St Osyth was the subject of an episode of Channel 4's Time Team programme, "Lost Centuries of St Osyth", (series 12 episode 9, first broadcast in February 2005). The programme sought to uncover the early origins of the village, which was presumed to have grown up about the same time as the Priory, in the 12th century. Many of the investigations around the current village centre found little evidence of settlement earlier than the 14th century; it appeared that the early village centre lay some way off, between the Priory and the river.
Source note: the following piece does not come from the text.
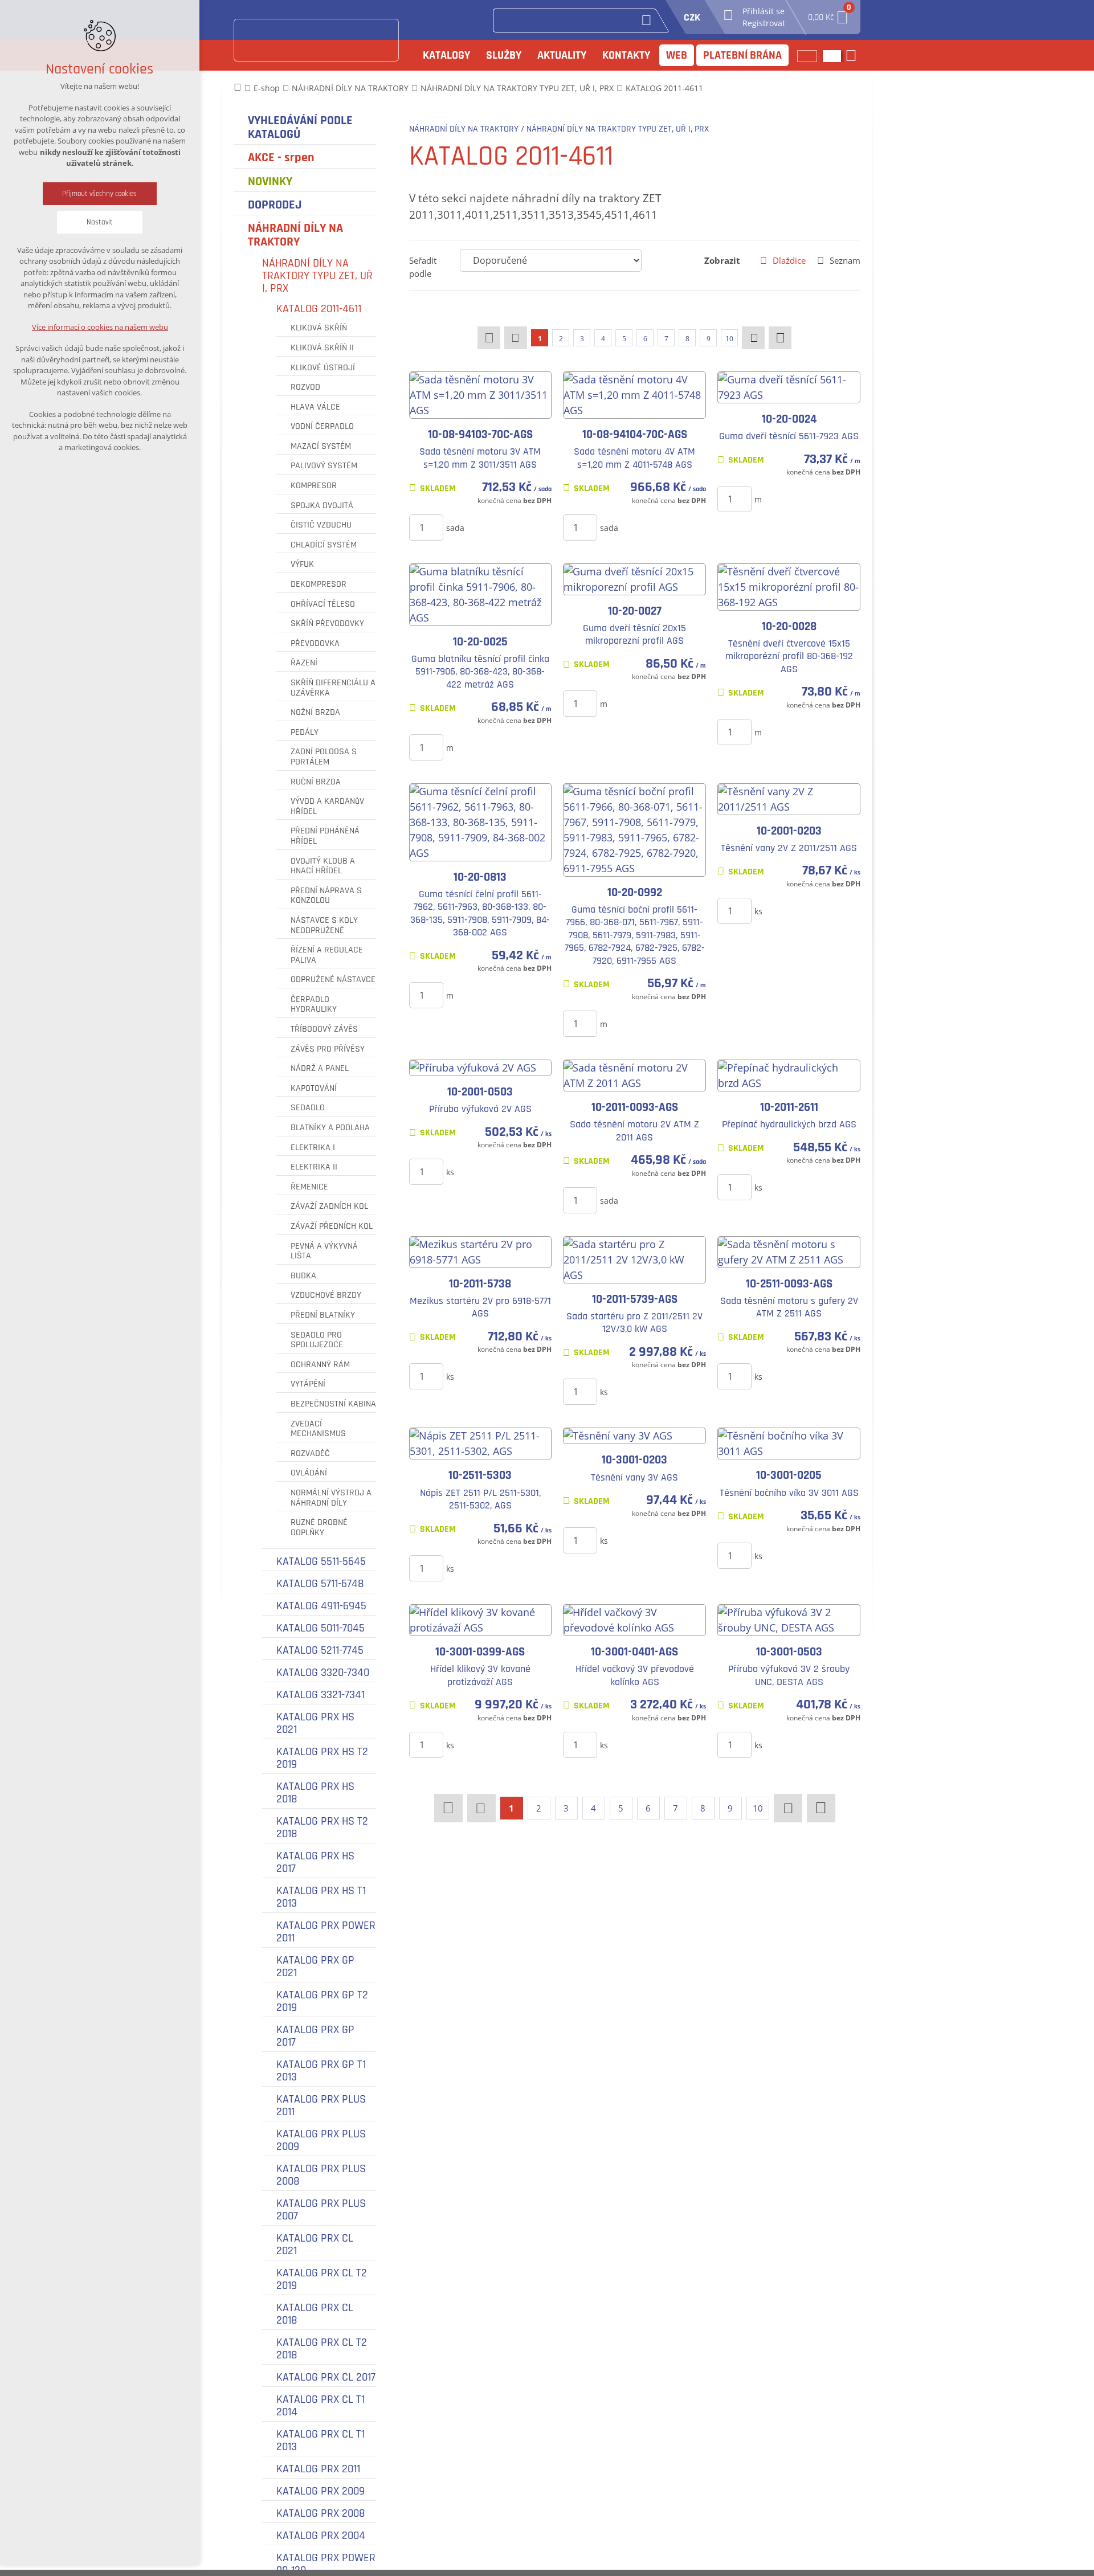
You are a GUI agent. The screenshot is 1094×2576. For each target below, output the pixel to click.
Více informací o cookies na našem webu (100, 327)
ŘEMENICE (309, 1187)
The village was a focus for the St Osyth witch persecutions in the 16th and 17th centuries. A total of ten local women were hanged as a result. In 1921 the skeletons of two women were discovered in the garden of a house in the village. One was claimed to be the witch Ursley Kempe, who was the first to be prosecuted. The skeletons became a local tourist attraction.

The St Osyth Witches is a common reference to the convictions for witchcraft near Essex in 1582. A village near Brightlingsea in Essex, St Osyth was home to fourteen women who were put on trial for witchcraft, some of whom were duly convicted according to law

The first to be accused was a woman called Ursula Kemp. It was through her reputation of being able to undo curses that had been placed upon people by the means of witchcraft that led to her own accusation of witchcraft by Grace Thurlowe.

The testimony of Ursula Kemp's eight-year-old son helped to secure a conviction: partly because of her son's evidence and partly because of the court's promise to treat her with clemency, she confessed to the art of witchcraft, and in this confession (as was often the case) she implicated others that she knew.

The charges brought against Kemp ranged from preventing beer from brewing to causing a death through the means of sorcery, the punishment for which was execution.

When the trial ended Kemp was executed by hanging along with Elizabeth Bennet, who was found guilty of murdering four people through witchcraft and confessed to having two familiars.